Cite as:

Dan Braha, Blake Stacey, and Yaneer Bar-Yam, Corporate competition: A self-organized network, Social Networks 33(3): 219-230 (July 2011).

Or:

Dan Braha, Blake Stacey, and Yaneer Bar-Yam, Corporate competition: A self-organizing network, New England Complex Systems Institute Technical Report 10-3-01 (2001).


Abstract

A substantial number of studies have extended the work on universal properties in physical systems to complex networks in social, biological, and technological systems. In this paper, we present a complex networks perspective on interfirm organizational networks by mapping, analyzing and modeling the spatial structure of a large interfirm competition network across a variety of sectors and industries within the United States. We propose a model that is able to reproduce experimentally observed characteristics of competition networks as a natural outcome of a minimal set of general mechanisms governing the evolution of competition networks. The model suggests that macro dynamical processes determine to a large extent the ecology of industry structure.

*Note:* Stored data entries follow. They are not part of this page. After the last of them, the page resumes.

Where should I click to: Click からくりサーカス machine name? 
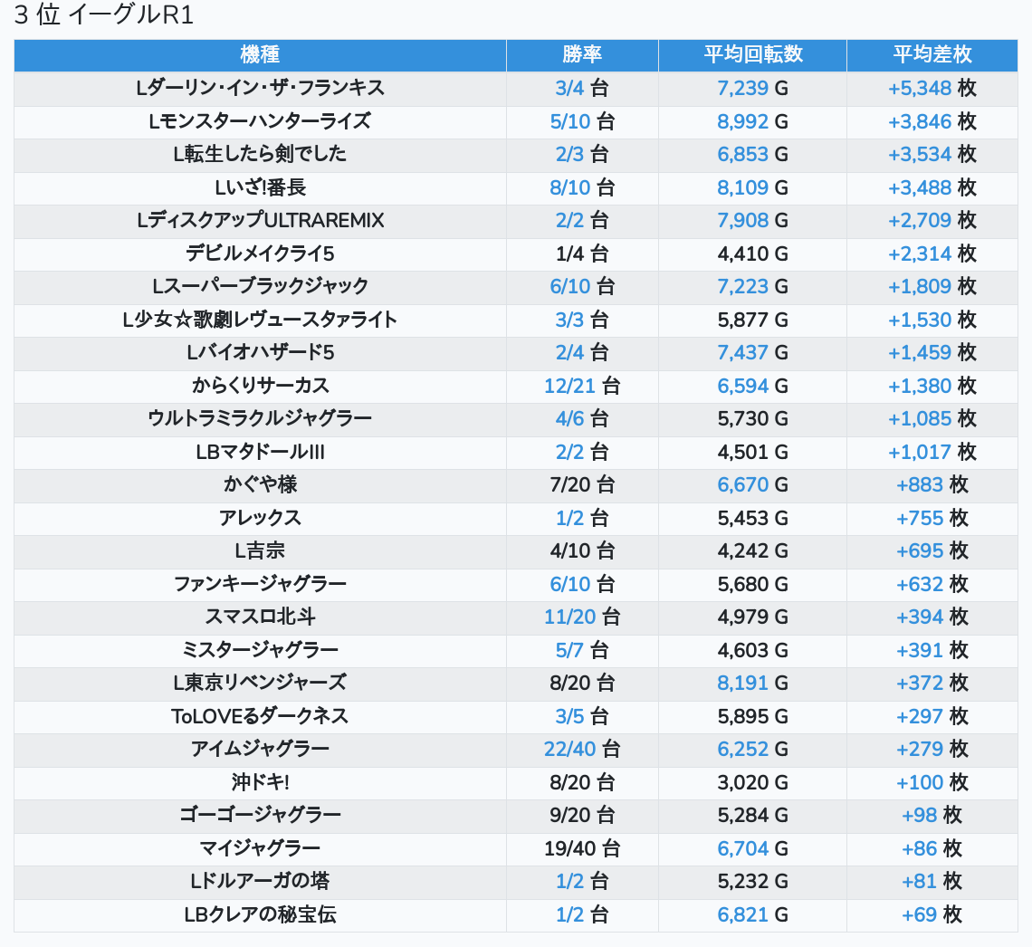point(260,386)
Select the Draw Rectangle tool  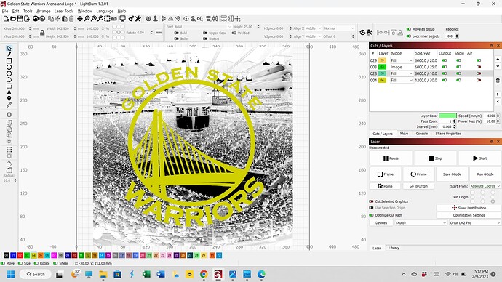pos(9,61)
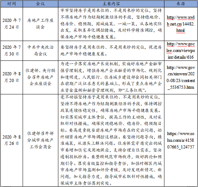This screenshot has height=187, width=198.
Task: Click the content text mentioning 三条红线
Action: 111,77
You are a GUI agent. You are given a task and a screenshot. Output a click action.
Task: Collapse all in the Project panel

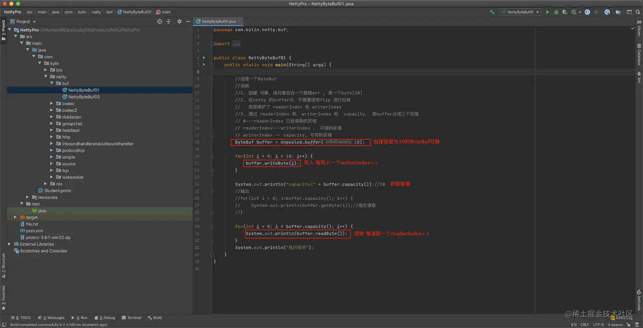click(x=168, y=22)
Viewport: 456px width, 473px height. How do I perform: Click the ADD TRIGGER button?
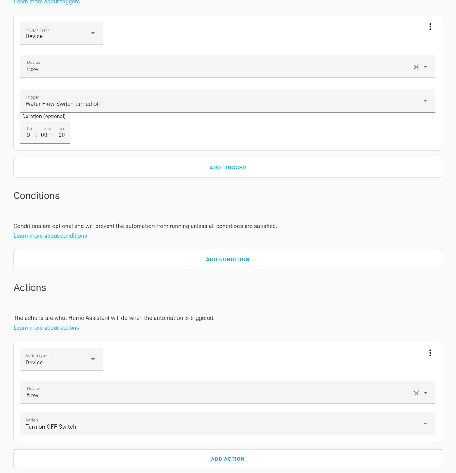coord(228,168)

There is an asymmetry between companies that are considered competitors, and companies that consider others as their competitors. All companies only consider a small number of other companies as competitors, however there are a few companies that are considered as competitors by many others. Geographically, the density of corporate headquarters strongly correlates with local population density, and the probability two firms are competitors declines with geographic distance. We construct these properties by growing a corporate network with competitive links using random incorporations modulated by population density and geographic distance. Despite randomness, the historical order of incorporation matters to network structure. Our new analysis, methodology and empirical results are relevant to various phenomena of organizational behavior, and have implications to research fields such as economic geography, economic sociology, and regional economic development.